図書寄贈、日本知識大会、作文コンクールのこと、
そして訪日・訪中交流のこと…
いろんな交流活動を紹介しています。


「Panda杯作文コンクール授賞式2023」を開催しました。 [2023年11月25日(Sat)]
 2023年11月23日、「Panda杯全日本青年作文コンクール2023」授賞式が、受賞者、主催者、日中関係者等の出席の下、駐日中国大使館(東京港区)で4年ぶりに対面開催されました。

 このコンクールは、本会、中国大使館、中国外文局アジア太平洋広報センター局の三者共催により、日本の若者(16歳〜35歳)を対象として中国をテーマに2014年度から開催されている作文コンクールで、日本語での応募とすることでこれまで多くの若者に参加いただいています。
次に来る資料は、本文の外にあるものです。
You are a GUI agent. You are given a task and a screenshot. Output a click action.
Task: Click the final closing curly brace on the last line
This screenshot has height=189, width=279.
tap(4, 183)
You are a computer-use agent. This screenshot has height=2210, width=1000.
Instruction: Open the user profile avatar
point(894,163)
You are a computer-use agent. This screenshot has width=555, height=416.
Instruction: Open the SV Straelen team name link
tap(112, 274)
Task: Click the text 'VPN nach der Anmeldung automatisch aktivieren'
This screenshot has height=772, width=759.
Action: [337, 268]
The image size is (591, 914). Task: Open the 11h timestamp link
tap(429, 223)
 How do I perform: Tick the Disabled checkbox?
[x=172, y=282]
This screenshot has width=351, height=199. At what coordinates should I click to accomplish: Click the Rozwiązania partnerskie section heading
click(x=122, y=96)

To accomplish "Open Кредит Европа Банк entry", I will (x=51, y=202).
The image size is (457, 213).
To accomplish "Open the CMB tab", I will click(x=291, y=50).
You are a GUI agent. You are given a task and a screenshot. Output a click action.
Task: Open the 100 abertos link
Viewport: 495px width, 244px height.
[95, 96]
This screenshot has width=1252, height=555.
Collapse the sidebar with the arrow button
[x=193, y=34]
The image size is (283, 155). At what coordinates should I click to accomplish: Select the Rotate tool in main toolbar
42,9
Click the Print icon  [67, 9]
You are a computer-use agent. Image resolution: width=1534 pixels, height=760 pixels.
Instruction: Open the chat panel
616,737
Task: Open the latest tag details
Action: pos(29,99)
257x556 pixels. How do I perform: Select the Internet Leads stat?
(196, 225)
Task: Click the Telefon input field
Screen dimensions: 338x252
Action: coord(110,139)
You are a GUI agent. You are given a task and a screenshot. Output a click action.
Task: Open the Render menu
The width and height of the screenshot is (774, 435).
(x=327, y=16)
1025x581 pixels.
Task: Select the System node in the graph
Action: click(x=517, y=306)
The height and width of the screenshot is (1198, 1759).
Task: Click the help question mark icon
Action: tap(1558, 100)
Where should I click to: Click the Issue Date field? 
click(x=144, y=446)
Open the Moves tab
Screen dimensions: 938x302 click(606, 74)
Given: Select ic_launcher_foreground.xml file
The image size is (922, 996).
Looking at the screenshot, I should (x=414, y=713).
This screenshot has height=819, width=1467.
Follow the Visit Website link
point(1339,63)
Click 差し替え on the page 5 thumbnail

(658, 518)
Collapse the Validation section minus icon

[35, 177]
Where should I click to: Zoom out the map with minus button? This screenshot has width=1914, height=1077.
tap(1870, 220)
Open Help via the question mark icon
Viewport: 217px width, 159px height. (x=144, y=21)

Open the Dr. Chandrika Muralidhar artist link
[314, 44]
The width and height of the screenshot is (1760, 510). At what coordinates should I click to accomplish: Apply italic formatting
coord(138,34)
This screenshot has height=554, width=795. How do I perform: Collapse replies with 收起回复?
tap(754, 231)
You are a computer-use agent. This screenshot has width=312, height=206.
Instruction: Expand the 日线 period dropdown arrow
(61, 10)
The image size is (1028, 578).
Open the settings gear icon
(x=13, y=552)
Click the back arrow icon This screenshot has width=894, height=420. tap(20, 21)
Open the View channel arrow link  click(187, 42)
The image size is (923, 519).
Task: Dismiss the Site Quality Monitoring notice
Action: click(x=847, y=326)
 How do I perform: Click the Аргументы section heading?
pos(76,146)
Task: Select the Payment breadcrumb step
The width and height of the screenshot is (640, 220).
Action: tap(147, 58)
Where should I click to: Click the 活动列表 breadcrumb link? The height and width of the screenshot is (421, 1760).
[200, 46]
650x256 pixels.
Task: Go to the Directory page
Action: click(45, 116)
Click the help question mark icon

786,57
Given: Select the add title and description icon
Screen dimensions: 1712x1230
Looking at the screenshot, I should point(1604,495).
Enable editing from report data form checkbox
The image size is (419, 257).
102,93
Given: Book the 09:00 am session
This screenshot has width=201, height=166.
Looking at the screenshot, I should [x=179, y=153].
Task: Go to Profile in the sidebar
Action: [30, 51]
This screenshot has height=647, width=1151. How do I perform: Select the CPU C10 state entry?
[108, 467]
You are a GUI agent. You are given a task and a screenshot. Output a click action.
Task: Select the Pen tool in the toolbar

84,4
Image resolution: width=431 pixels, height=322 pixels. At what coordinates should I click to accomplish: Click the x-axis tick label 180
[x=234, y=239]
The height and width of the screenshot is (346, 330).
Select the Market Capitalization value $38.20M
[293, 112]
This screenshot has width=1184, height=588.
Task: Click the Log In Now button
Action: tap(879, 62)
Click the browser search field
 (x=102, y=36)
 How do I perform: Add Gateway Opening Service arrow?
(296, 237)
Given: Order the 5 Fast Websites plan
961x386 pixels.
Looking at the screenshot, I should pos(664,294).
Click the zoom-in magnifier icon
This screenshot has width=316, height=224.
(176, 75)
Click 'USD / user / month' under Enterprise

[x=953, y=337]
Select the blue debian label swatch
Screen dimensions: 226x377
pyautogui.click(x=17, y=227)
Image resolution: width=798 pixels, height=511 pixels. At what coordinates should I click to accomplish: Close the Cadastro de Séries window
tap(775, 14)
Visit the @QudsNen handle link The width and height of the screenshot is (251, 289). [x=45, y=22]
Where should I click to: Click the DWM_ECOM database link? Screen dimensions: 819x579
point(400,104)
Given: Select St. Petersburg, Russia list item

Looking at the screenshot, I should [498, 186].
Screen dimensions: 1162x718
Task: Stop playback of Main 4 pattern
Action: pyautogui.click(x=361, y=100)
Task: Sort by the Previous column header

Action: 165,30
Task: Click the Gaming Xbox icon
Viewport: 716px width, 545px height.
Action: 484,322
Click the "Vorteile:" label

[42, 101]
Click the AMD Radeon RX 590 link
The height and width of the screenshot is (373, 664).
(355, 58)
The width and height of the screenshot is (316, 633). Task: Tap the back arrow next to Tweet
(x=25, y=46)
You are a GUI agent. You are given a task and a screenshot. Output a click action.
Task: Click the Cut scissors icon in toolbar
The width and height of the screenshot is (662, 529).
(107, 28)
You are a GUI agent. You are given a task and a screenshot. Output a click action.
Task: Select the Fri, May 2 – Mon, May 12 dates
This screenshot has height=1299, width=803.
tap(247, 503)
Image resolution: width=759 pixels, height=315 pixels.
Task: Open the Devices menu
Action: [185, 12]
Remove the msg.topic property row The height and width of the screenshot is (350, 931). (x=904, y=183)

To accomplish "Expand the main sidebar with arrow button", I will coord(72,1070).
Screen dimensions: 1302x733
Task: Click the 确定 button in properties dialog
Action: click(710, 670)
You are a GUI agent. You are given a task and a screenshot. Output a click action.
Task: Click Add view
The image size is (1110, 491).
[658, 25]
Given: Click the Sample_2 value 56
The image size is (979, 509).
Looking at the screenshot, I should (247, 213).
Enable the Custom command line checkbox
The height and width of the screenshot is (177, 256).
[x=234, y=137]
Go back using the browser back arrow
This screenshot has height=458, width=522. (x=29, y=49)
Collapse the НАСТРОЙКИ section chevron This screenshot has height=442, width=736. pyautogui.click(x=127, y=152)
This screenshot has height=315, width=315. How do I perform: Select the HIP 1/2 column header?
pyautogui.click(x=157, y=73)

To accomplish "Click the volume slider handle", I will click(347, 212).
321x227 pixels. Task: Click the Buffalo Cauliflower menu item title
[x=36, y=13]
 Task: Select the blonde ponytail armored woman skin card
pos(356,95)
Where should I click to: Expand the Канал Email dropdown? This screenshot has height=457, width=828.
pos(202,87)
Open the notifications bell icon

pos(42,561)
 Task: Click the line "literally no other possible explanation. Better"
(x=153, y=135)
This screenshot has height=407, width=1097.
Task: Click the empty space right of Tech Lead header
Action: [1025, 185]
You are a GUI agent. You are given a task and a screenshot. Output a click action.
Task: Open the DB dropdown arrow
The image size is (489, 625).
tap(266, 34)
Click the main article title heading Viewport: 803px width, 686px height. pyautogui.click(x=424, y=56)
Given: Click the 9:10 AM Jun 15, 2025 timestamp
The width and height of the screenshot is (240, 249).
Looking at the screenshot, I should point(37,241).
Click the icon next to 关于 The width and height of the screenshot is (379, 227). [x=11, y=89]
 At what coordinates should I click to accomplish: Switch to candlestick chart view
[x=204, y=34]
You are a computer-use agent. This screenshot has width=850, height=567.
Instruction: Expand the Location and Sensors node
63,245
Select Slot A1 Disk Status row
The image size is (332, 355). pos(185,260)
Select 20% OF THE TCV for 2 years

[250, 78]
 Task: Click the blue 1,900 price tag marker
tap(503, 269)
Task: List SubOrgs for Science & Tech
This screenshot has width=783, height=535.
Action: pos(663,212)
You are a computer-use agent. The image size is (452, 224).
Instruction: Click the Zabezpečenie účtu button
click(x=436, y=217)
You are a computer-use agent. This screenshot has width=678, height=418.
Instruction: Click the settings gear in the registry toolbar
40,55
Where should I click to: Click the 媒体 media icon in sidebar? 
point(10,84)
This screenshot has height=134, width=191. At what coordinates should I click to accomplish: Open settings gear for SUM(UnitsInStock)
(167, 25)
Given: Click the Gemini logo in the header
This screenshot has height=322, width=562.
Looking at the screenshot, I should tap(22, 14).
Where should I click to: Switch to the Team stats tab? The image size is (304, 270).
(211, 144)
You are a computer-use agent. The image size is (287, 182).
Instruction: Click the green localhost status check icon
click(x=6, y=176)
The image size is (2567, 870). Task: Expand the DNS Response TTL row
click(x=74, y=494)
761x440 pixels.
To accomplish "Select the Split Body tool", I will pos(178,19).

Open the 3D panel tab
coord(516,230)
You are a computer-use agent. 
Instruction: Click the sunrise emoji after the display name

 式典で呉江浩 駐日本国特命全権大使は、今年で10回目となるPanda杯全日本青年作文コンクールについて、約5,000人の若者が作品を通して自らの体験や中国への印象を共有することで、日本社会、特に若者間において客観的で多様な中国観の形成を積極的に促進しているという点を評価した上で、今回は過去最多となる846点もの応募があったことを紹介しました。
 さらに中国指導層も日中関係、日中青少年交流を重視していることに触れ、両国関係発展に対する若者の積極的な貢献を希望する旨を述べた上で、この作文コンクールを通じてより多くの若者が中国に近づくこと、中国を知ってくれることを願っていると述べました。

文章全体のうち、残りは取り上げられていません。